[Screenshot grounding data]
• • • •

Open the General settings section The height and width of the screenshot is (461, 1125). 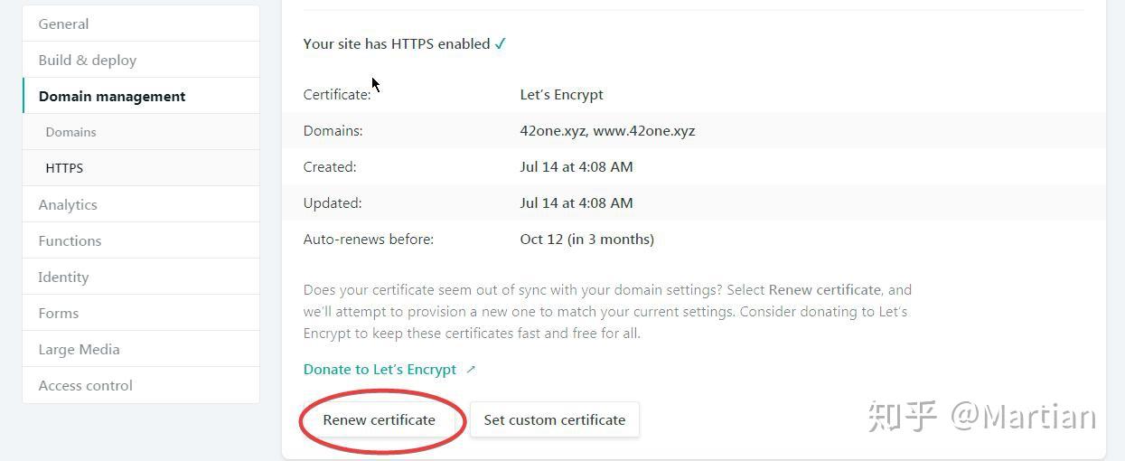pyautogui.click(x=63, y=24)
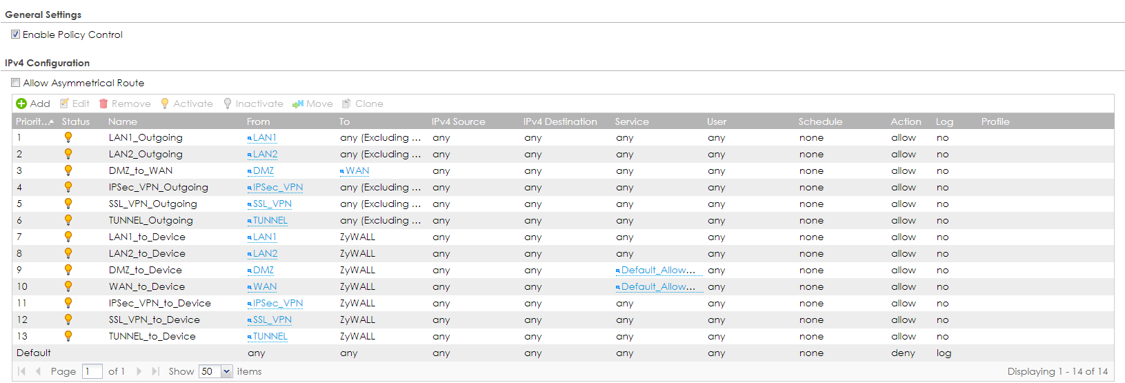
Task: Open the IPSec_VPN zone link in row 4
Action: pyautogui.click(x=277, y=187)
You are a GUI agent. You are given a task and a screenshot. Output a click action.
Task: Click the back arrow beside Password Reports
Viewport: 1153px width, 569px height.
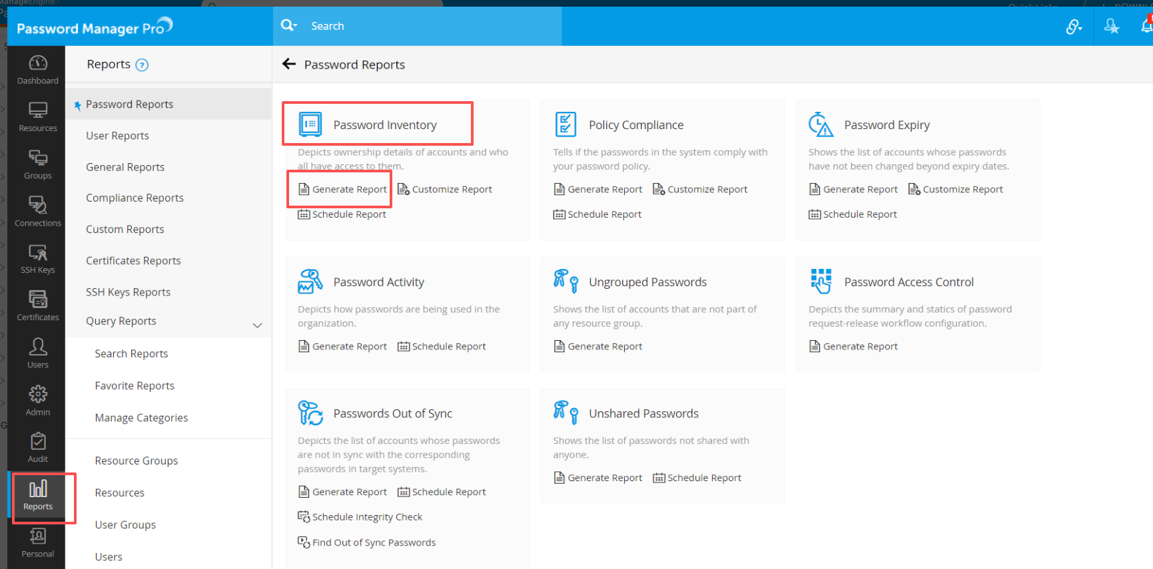point(289,64)

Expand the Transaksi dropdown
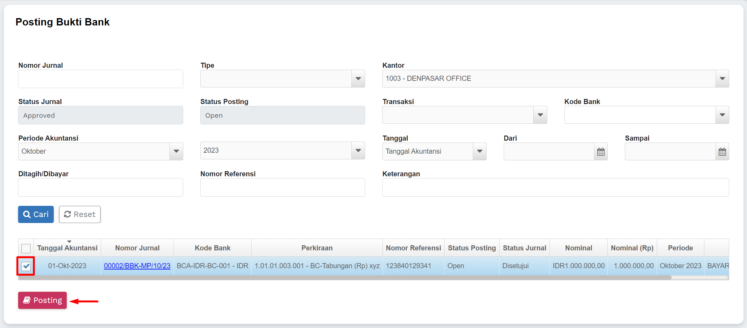(540, 115)
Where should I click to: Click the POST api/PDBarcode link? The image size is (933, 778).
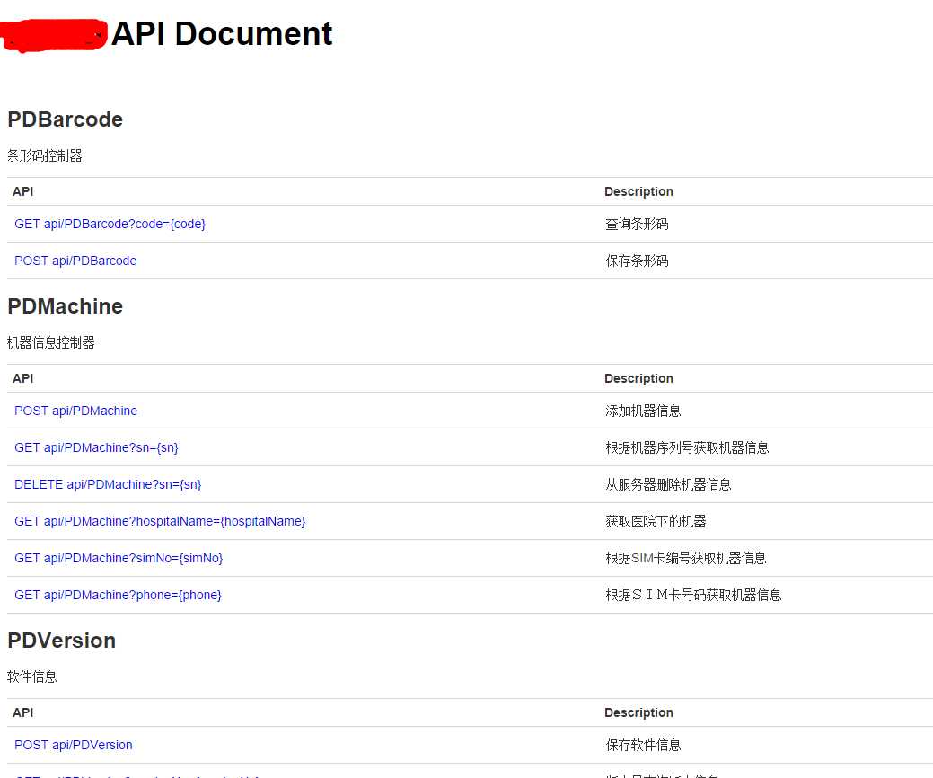(75, 261)
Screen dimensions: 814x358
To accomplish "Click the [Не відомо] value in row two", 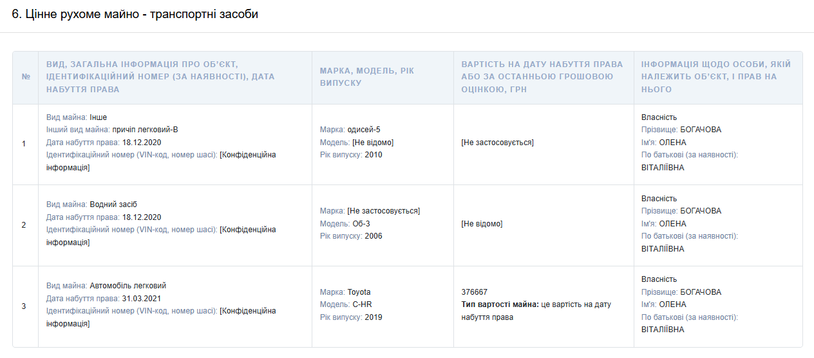I will point(482,223).
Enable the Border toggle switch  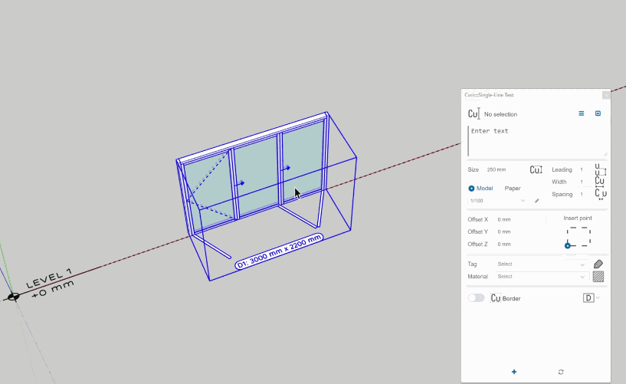click(x=476, y=297)
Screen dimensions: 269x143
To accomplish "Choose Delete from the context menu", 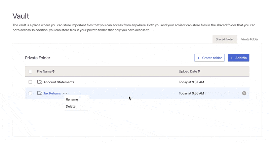I will [x=71, y=107].
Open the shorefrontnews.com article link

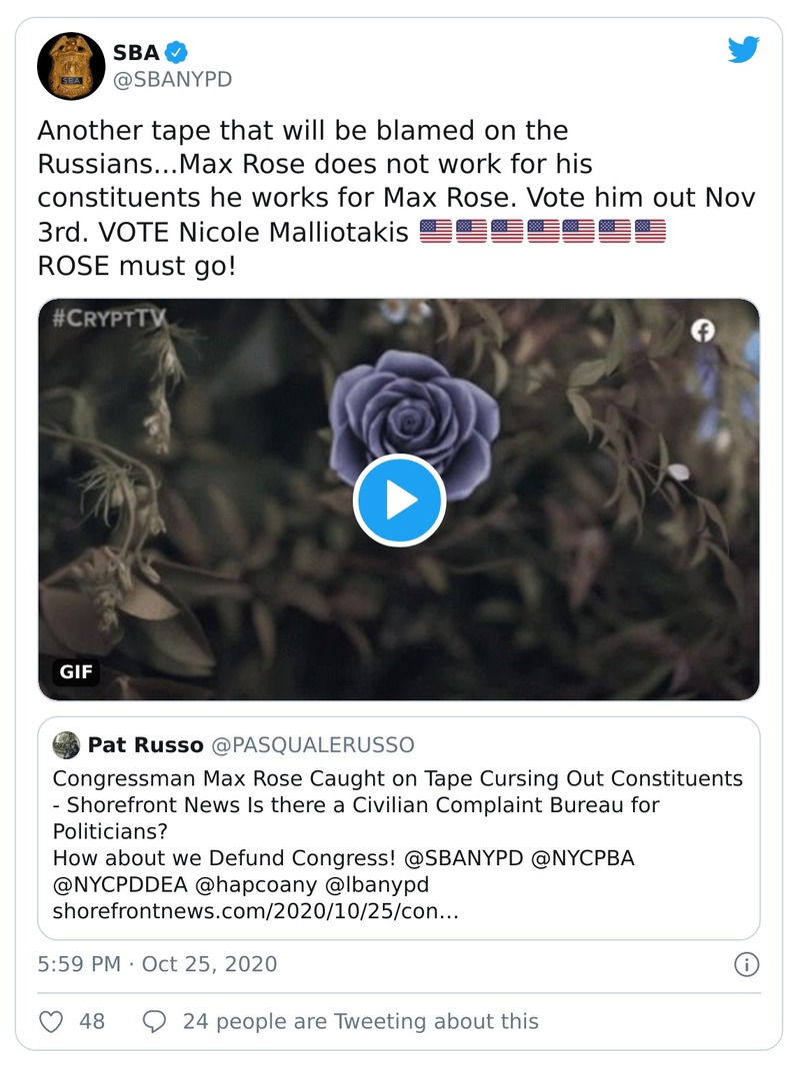[x=255, y=912]

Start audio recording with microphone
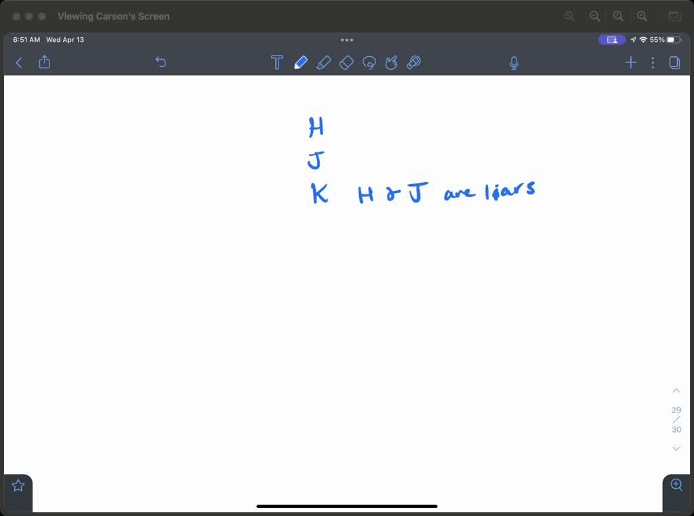[x=514, y=62]
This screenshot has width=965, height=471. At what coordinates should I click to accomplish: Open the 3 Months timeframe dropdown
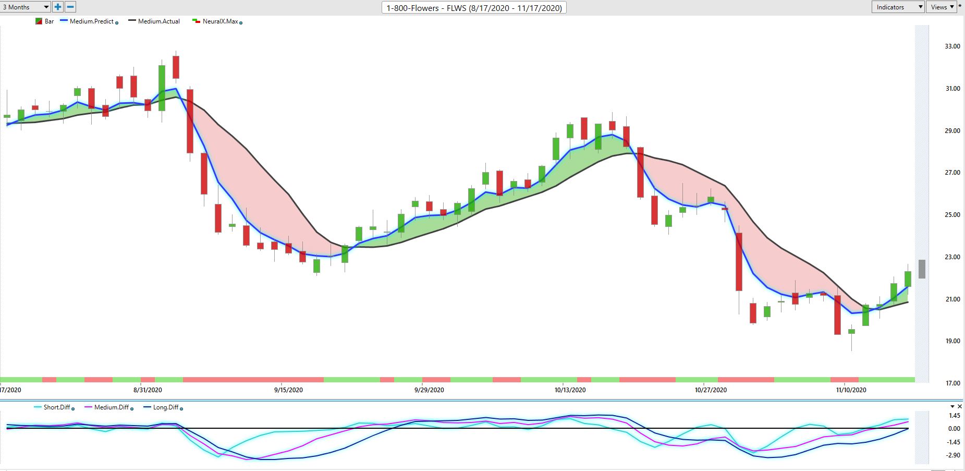pyautogui.click(x=25, y=7)
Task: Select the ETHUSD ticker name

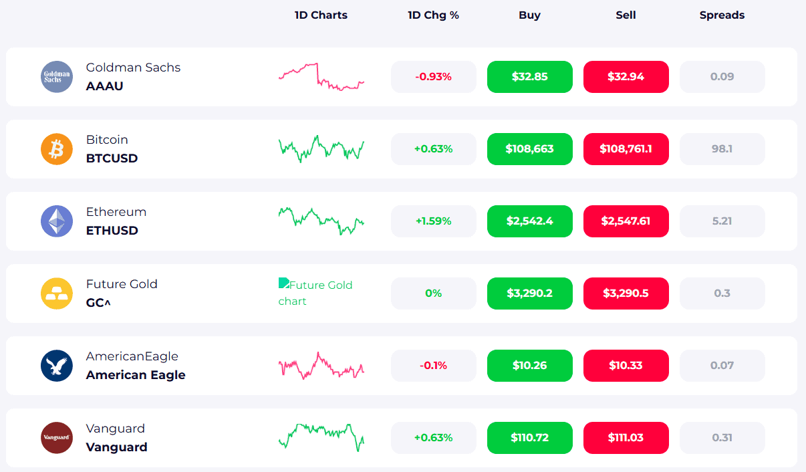Action: 112,231
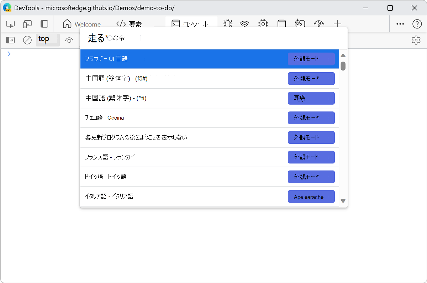Select the performance gauge icon
This screenshot has width=427, height=283.
pyautogui.click(x=319, y=24)
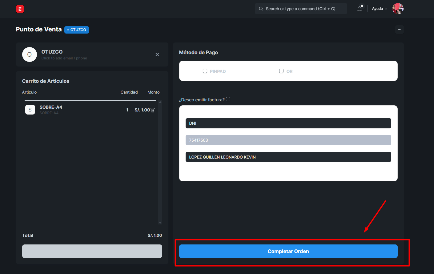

• • • •

WHAT IS REQUIRED:
With the pictures left out, output the lines from the one containing "Open the shorefrontnews.com article link" through the last line of the records above, exactly as they are.

RESPONSE TO THE EXERCISE:
Open the shorefrontnews.com article link

[x=255, y=912]

Start audio recording with microphone
[x=514, y=62]
This screenshot has width=965, height=471. At what coordinates should I click to accomplish: Open the 3 Months timeframe dropdown
pyautogui.click(x=25, y=7)
Task: Select the ETHUSD ticker name

Action: 112,231
Select the performance gauge icon
This screenshot has width=427, height=283.
pyautogui.click(x=319, y=24)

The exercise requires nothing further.